— Description of the task —
Print the lines verbatim, beginning with the first line of the records and continuing through the line that contains "will [x=1722, y=493].", inclusive.

— Record excerpts —
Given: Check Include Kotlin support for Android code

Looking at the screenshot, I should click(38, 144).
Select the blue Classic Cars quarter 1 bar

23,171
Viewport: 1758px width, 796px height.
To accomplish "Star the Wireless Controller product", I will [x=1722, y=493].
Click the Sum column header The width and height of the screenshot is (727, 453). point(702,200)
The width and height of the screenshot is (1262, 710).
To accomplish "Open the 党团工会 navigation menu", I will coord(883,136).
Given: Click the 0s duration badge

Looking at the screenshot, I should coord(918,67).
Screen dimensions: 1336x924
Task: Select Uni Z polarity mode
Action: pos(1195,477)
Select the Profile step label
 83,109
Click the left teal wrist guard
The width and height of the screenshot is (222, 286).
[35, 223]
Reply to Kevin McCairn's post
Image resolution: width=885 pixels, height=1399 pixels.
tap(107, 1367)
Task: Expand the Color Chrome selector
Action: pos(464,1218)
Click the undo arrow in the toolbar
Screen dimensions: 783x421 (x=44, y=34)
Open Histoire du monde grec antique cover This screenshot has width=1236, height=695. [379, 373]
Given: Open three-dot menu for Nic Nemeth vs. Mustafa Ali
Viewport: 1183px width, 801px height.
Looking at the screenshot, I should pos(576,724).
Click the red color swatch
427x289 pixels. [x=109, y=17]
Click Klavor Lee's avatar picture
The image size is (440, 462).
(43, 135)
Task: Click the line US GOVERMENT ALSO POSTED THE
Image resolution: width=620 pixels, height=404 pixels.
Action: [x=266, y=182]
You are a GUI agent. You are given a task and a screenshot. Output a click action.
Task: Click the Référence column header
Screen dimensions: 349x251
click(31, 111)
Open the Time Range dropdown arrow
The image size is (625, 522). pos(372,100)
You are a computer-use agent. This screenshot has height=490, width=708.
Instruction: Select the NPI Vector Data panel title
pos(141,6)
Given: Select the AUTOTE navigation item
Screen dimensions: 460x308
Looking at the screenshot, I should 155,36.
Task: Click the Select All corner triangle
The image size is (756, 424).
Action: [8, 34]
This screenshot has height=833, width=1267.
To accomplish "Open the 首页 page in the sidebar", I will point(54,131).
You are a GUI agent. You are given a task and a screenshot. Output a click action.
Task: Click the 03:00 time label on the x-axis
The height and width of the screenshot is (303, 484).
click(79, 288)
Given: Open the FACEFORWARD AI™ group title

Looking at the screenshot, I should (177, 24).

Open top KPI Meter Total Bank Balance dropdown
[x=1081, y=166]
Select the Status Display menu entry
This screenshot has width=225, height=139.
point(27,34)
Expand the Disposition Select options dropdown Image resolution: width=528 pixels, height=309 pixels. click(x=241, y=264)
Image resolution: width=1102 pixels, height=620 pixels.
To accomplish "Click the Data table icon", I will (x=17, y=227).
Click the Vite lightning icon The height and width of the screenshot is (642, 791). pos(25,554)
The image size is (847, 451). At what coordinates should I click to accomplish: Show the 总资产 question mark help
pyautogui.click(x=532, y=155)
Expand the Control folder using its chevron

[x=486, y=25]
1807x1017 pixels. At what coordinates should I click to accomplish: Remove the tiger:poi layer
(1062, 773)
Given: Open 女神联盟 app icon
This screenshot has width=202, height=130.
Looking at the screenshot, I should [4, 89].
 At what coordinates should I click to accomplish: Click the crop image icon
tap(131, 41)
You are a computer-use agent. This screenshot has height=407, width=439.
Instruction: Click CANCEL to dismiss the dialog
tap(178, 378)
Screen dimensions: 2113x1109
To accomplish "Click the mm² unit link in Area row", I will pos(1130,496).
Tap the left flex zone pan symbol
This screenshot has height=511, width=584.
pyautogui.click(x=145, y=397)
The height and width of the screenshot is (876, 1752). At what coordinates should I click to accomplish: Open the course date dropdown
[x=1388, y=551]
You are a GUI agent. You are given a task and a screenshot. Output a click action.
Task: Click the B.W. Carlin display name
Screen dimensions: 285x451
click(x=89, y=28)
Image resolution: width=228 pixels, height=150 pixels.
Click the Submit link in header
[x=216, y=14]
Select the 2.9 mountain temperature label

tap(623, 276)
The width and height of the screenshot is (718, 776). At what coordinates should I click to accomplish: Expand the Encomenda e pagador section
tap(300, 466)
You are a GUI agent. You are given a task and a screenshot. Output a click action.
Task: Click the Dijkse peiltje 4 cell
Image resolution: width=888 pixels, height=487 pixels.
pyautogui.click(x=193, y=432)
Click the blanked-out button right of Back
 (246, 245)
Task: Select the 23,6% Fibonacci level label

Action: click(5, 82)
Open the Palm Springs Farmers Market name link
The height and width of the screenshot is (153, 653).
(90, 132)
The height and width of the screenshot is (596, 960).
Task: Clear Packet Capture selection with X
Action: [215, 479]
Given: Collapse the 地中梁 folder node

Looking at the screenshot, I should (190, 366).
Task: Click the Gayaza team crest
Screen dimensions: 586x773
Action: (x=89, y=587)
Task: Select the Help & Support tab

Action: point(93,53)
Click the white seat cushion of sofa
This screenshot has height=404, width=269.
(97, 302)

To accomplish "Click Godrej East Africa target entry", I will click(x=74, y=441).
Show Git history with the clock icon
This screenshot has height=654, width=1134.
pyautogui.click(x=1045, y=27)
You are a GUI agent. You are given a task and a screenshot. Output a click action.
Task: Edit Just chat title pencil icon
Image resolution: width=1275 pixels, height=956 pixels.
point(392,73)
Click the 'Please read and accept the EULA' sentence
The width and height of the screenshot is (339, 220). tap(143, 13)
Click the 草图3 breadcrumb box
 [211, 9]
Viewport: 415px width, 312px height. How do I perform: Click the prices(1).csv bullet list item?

— Answer —
Given: Check Include Kotlin support for Android code

Looking at the screenshot, I should click(38, 144).
Select the blue Classic Cars quarter 1 bar

23,171
Viewport: 1758px width, 796px height.
To accomplish "Star the Wireless Controller product", I will [x=1722, y=493].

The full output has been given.